University of Arizona Health Sciences Innovation Building | Submitted by Kitchell Contractors
Tucson, Ariz.  
Region: ENR Southwest

Owner: University of Arizona
Lead Design Firm: CO Architects
General Contractor: Kitchell Contractors
Civil Engineer: John A. Martin & Associates
Structural Engineer: Martin White & Griffis Structural Engineers Inc.
MEP Engineer:  Affiliated Engineers Inc. 
Landscape Architect: Wheat Design Group
Construction Administration: Swaim and Associates


A congested site near three ongoing campus projects and three operating medical buildings required the Health Sciences Innovation Building team to attend weekly meetings with other project teams and the owner to ensure needed 24-hour access to campus buildings. The team building the $165-million interdisciplinary health care education and research facility also updated design models each week to demonstrate to the owner the difference between the guaranteed maximum price and schematic models. 

“With careful planning with trade partners, effective use of 3D modeling software and prefabrication, we were able to address multiple potential obstacles,” says Wayne Einbinder, regional executive for project general contractor Kitchell Contractors.

Many interior finishes, including engineered wood panels manufactured in Germany, “required ordering materials long before design was final,” he says. 

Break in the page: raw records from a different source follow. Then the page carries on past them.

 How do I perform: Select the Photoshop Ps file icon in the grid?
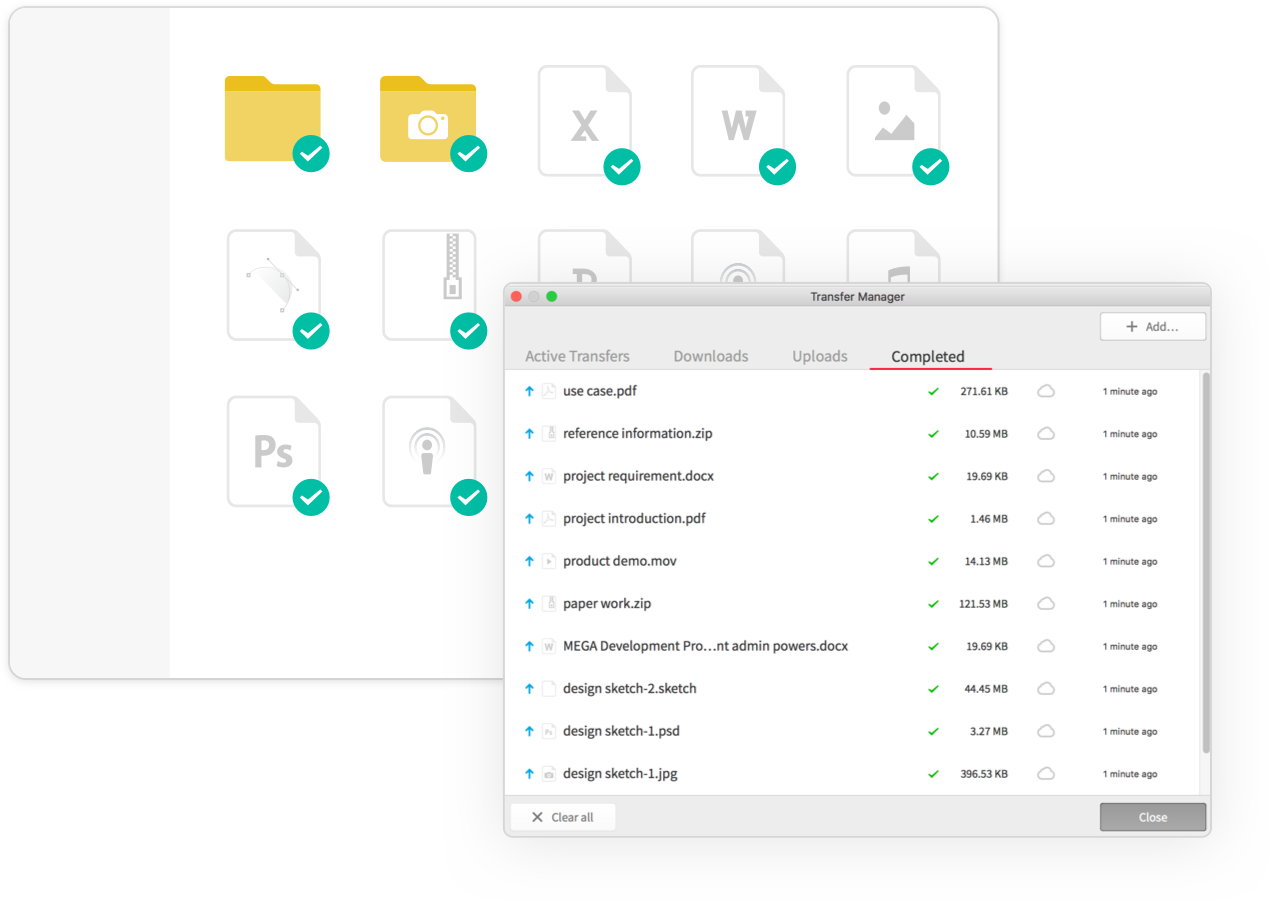click(274, 450)
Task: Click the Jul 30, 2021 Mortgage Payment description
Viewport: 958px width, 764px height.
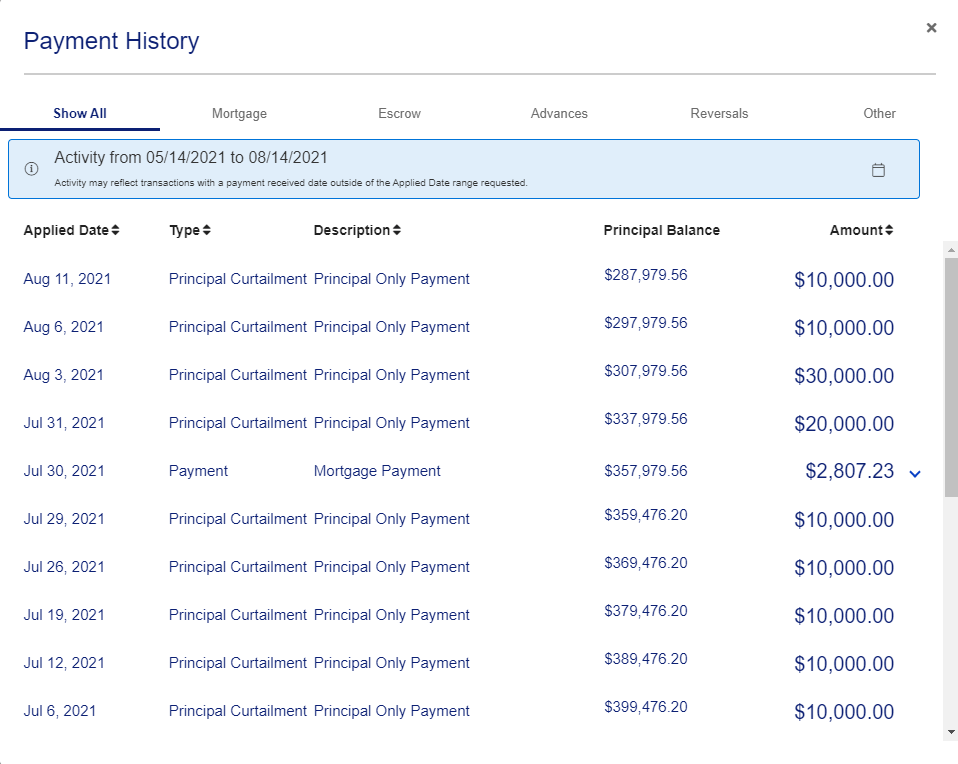Action: pos(377,471)
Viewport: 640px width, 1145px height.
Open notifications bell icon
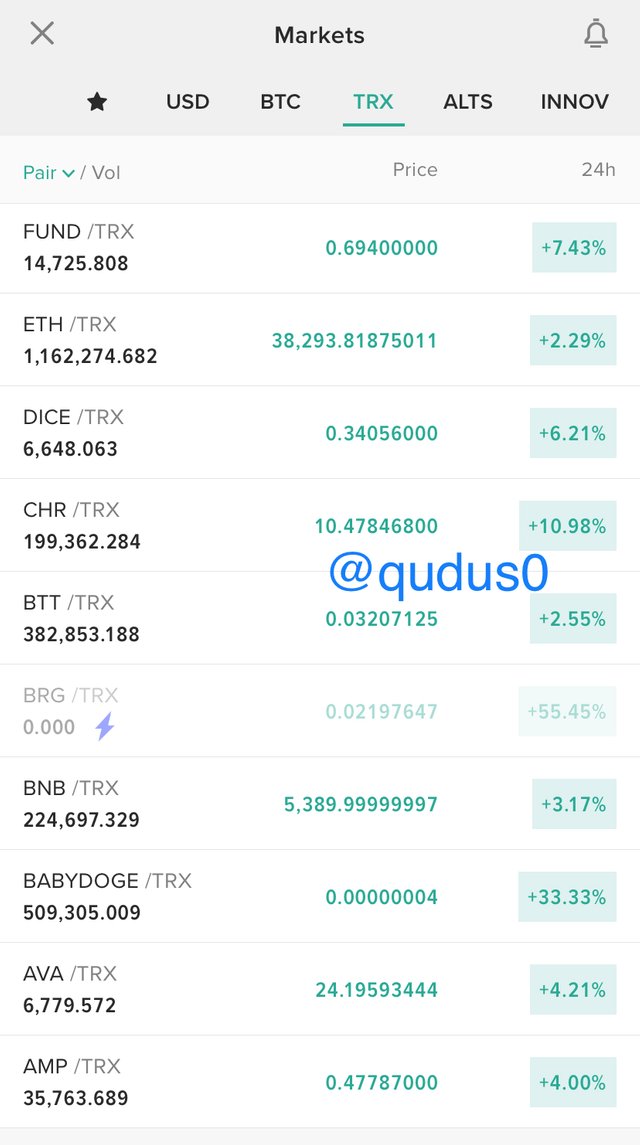596,34
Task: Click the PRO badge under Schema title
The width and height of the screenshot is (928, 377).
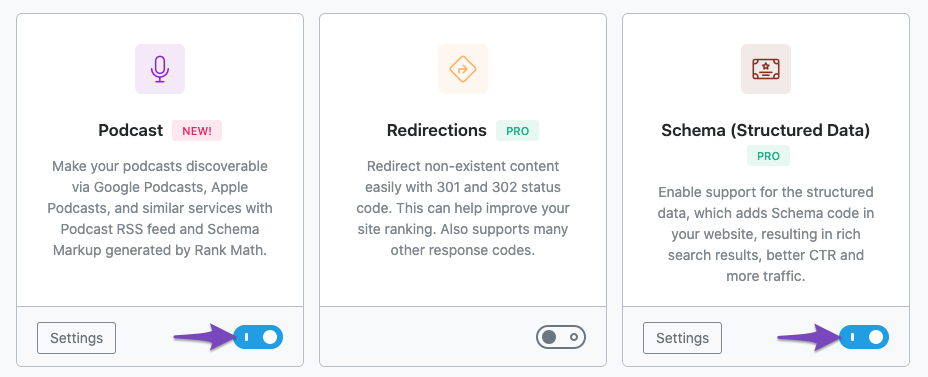Action: tap(768, 156)
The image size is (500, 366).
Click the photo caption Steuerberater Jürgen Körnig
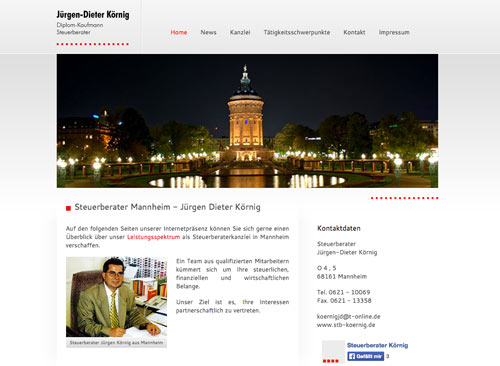[116, 342]
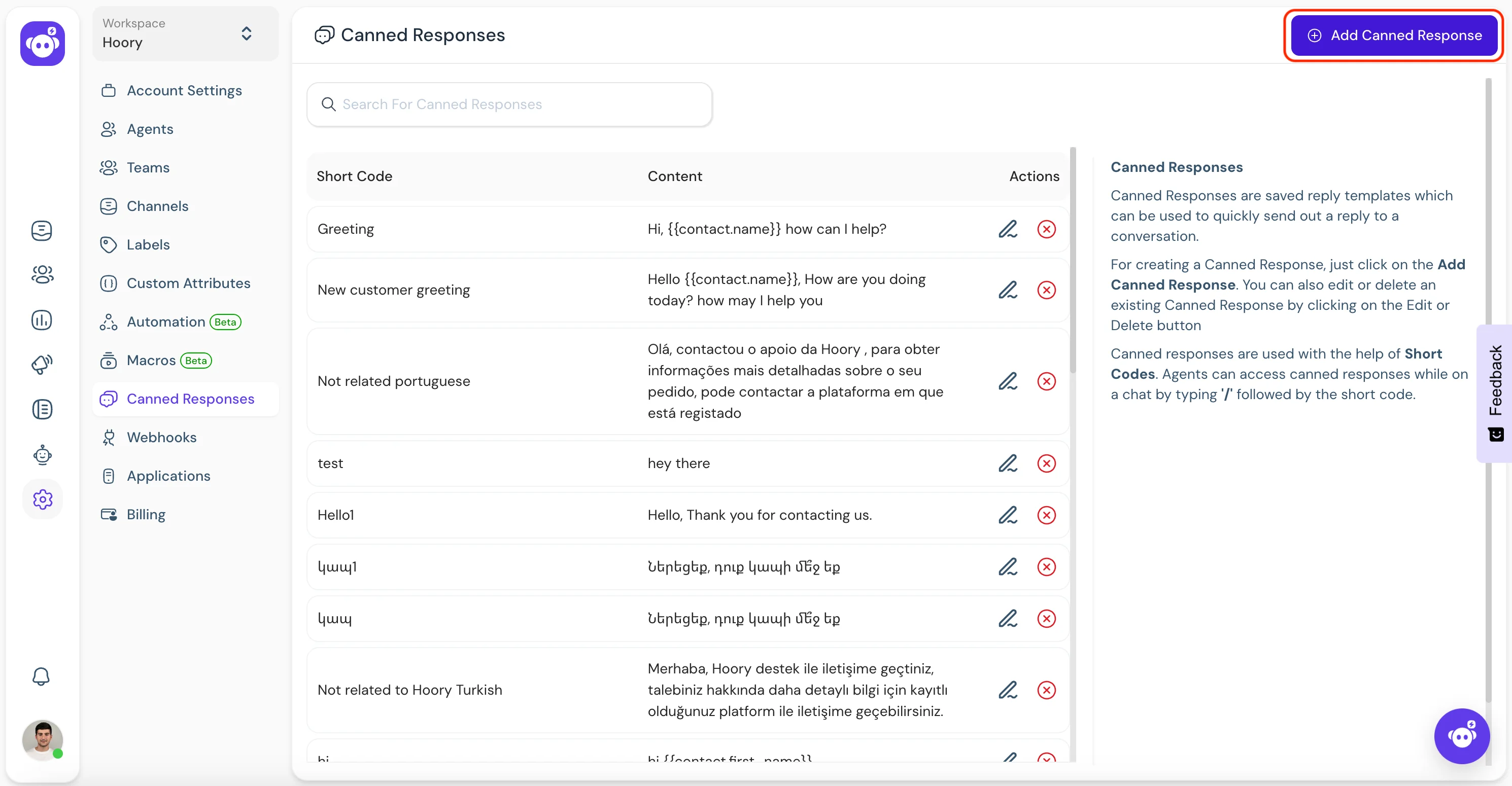Click Add Canned Response button

1395,35
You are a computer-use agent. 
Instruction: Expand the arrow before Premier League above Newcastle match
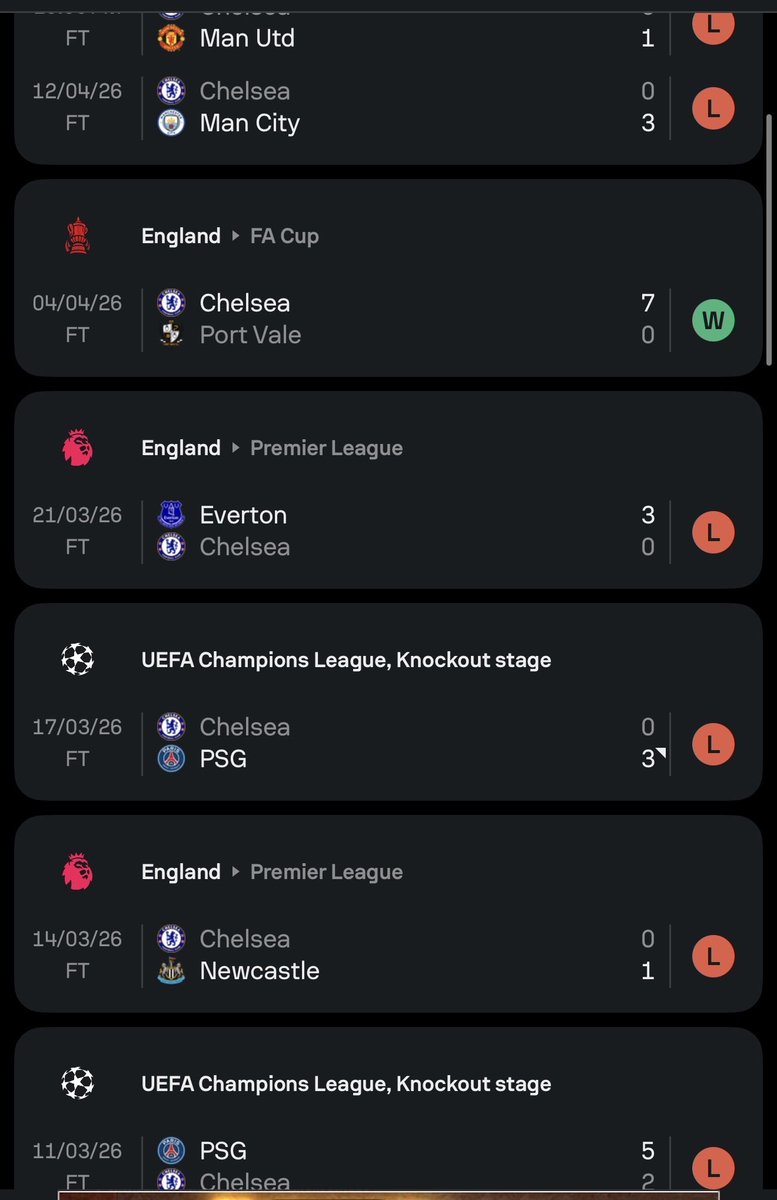(236, 872)
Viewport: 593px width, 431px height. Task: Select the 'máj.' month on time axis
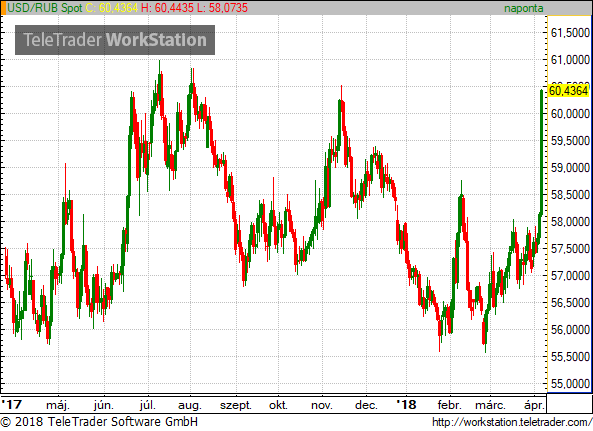tap(58, 406)
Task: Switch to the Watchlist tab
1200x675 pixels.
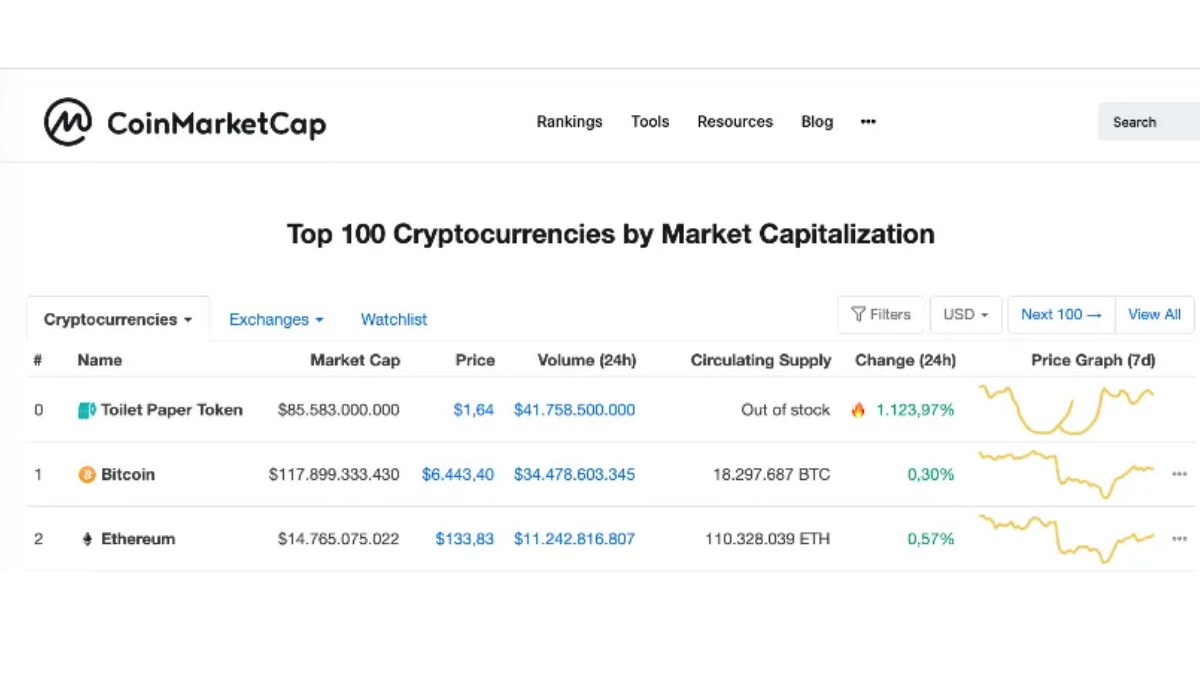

Prefabricating 82% of interior walls and 69% of soffits off site addressed labor shortages and enabled schedule acceleration, says Einbinder, resulting in productivity gains of more than 30%. “The average time savings per floor for installation of walls and rough-in was reduced from approximately three to four weeks to just one week,” he says.

The 226,000-sq-ft building includes five outside concrete V-shaped columns with a maximum height of 144 ft, fully exposed. An exterior skin combines terra-cotta with three curtain wall combinations, and glazed systems with exposed concrete shafts. The curtain wall includes 10 different shapes of custom terra-cotta panels. “From the complex design to the interior finishes, this project was fun and challenging,” Einbinder says.